Investigating the Discovery of the Teaching

Buddha KamauDecember 11, 2025

Understanding What We Call an “Objective”

When the spiritual genius investigates the teaching, he discovers that an “objective” is not a single thing but a constellation of three domains:

  1. The inner field — the body, sensations, thoughts, and the entire apparatus that experiences.
  2. The outer field — forms, sounds, and the whole array of objects encountered.
  3. The unity of both — the deeper suchness in which the division between “what knows” and “what is known” dissolves.

These three are treated as a single inquiry because each reveals something about the nature of experience, and all three are required to understand reality clearly.

How the Inner and Outer Are Discovered

The inner field seems like “the one who knows,” while the outer field seems like “the known.”
But when examined with precision, the line between them fades.

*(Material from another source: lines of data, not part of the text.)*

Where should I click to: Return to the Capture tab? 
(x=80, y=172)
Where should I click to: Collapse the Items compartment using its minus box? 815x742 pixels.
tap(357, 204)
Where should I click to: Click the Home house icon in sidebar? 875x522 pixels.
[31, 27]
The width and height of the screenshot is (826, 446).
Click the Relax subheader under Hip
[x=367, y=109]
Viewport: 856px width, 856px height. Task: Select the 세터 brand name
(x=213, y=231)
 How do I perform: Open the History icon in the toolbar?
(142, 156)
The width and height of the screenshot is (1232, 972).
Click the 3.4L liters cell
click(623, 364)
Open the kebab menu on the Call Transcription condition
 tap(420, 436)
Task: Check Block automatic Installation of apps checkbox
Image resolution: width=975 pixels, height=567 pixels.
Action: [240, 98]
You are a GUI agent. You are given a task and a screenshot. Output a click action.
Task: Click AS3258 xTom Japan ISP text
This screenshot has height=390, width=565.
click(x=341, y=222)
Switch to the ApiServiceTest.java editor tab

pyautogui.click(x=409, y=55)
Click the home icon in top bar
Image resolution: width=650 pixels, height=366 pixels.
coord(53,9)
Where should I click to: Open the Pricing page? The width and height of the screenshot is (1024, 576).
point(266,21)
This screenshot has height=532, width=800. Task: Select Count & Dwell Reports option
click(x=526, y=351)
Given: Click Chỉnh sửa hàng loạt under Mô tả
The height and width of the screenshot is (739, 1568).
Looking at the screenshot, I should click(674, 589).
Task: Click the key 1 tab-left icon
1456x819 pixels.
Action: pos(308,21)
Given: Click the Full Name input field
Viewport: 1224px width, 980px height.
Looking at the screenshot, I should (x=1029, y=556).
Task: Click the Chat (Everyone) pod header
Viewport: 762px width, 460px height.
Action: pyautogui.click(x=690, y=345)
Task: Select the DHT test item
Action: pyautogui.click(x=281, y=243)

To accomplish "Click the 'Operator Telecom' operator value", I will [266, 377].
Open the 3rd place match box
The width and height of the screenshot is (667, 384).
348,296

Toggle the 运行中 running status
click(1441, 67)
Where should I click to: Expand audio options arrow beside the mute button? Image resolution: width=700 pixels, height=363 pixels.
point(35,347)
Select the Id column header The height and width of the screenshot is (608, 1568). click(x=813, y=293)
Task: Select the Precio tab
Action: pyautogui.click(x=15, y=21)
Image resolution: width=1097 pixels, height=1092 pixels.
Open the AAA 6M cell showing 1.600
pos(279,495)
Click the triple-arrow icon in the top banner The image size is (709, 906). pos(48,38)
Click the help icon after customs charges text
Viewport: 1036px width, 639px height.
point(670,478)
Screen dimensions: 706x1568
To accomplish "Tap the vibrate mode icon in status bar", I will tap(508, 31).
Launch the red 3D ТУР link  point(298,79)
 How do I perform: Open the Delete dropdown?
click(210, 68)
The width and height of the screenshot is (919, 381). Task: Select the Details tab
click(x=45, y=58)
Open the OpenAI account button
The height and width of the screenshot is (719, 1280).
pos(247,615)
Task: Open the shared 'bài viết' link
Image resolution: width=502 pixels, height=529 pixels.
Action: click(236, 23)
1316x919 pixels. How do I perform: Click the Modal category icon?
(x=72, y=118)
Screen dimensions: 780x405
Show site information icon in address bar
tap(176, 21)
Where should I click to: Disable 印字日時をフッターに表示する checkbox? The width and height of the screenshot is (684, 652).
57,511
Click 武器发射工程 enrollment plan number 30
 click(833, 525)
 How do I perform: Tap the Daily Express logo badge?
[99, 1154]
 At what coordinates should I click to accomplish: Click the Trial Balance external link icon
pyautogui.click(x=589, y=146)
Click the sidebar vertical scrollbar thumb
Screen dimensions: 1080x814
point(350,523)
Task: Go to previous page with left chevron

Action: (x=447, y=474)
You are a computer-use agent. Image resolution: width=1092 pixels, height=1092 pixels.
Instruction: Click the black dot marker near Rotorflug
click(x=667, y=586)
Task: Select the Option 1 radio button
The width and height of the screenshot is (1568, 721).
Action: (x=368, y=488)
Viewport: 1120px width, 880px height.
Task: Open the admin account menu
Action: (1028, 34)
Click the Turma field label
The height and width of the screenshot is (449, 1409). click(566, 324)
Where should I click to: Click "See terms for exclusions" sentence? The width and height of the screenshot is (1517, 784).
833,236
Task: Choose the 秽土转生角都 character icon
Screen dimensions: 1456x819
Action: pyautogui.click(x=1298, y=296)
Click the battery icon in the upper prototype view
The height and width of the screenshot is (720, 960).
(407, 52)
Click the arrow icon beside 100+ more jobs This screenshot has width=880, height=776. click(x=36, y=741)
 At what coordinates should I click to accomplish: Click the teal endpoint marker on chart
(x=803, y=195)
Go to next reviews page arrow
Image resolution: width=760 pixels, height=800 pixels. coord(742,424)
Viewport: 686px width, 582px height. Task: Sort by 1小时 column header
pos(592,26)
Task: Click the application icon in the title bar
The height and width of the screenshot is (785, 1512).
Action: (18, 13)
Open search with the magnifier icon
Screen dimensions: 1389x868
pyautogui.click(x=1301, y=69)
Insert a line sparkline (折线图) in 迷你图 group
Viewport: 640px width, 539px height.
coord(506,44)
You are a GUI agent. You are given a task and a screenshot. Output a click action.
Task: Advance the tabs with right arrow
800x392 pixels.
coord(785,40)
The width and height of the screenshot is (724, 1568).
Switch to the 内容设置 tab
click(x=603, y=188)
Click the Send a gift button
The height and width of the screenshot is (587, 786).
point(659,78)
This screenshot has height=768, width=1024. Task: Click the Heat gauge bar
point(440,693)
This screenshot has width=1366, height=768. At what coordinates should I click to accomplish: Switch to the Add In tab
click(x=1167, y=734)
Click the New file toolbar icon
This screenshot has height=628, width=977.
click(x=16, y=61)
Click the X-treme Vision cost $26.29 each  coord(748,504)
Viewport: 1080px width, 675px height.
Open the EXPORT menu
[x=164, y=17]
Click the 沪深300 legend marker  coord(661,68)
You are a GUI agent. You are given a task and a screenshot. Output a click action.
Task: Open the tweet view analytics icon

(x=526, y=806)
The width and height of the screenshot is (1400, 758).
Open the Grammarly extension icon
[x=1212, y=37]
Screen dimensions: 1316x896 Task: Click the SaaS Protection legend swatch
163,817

The inner is discovered to be inseparable from the outer,
and the outer is discovered to be inseparable from the inner.

This discovery unfolds through two complementary insights:

Seeing that the experiencer never exists independently of experience,
and
seeing that the experienced never exists independently of the experiencer.

When both are understood in this way, their shared suchness appears without division—free of any sense of two separate substances.
This non-apprehension of duality is the true discovery of the object.

How the Teaching Itself Is Discovered

The teaching is not merely heard or repeated; it must be discovered through three modes of wisdom:

1. Wisdom Born of Learning

The genius begins by focusing the mind on the stated meaning of what is studied.
Words form a temporary scaffold; conceptual understanding provides a doorway.
Through careful attention and trust in the meaning, a first, basic clarity emerges.

This is the discovery of the teaching through learning.

2. Wisdom Born of Reflection

Next, the genius recognizes that the way things appear is shaped by mental construction.
Outer objects gain their form through how the mind verbalizes them.
This reflection reveals that experience is not simply “out there,” but arises in interplay with inner formulation.

Recognizing this allows the teaching to be discovered on a deeper, less literal level.

3. Wisdom Born of Meditation

Finally, the genius fixes the mind on the bare fact that objects arise only by conceptual designation — that there is no inherent “thing” apart from naming and perception.

This stabilization, where the mind rests solely on the nominal and no longer imagines substance on either side — inner or outer — produces a discovery beyond thought.

Here, the duality of knowing and known collapses, and the teaching is realized directly rather than interpreted.

How All Three Layers Connect

These discoveries of the inner, the outer, and their shared nature become possible only because the genius first enters into the teaching as an objective through the structured learning of the three collections.

The teaching provides the map
→ reflection reveals how the terrain appears
→ meditation uncovers the ground beyond maps and appearances.

In this way, the three kinds of wisdom uncover the three dimensions of the objective world, and this entire process rests on a single commitment: to investigate experience until nothing is left unquestioned.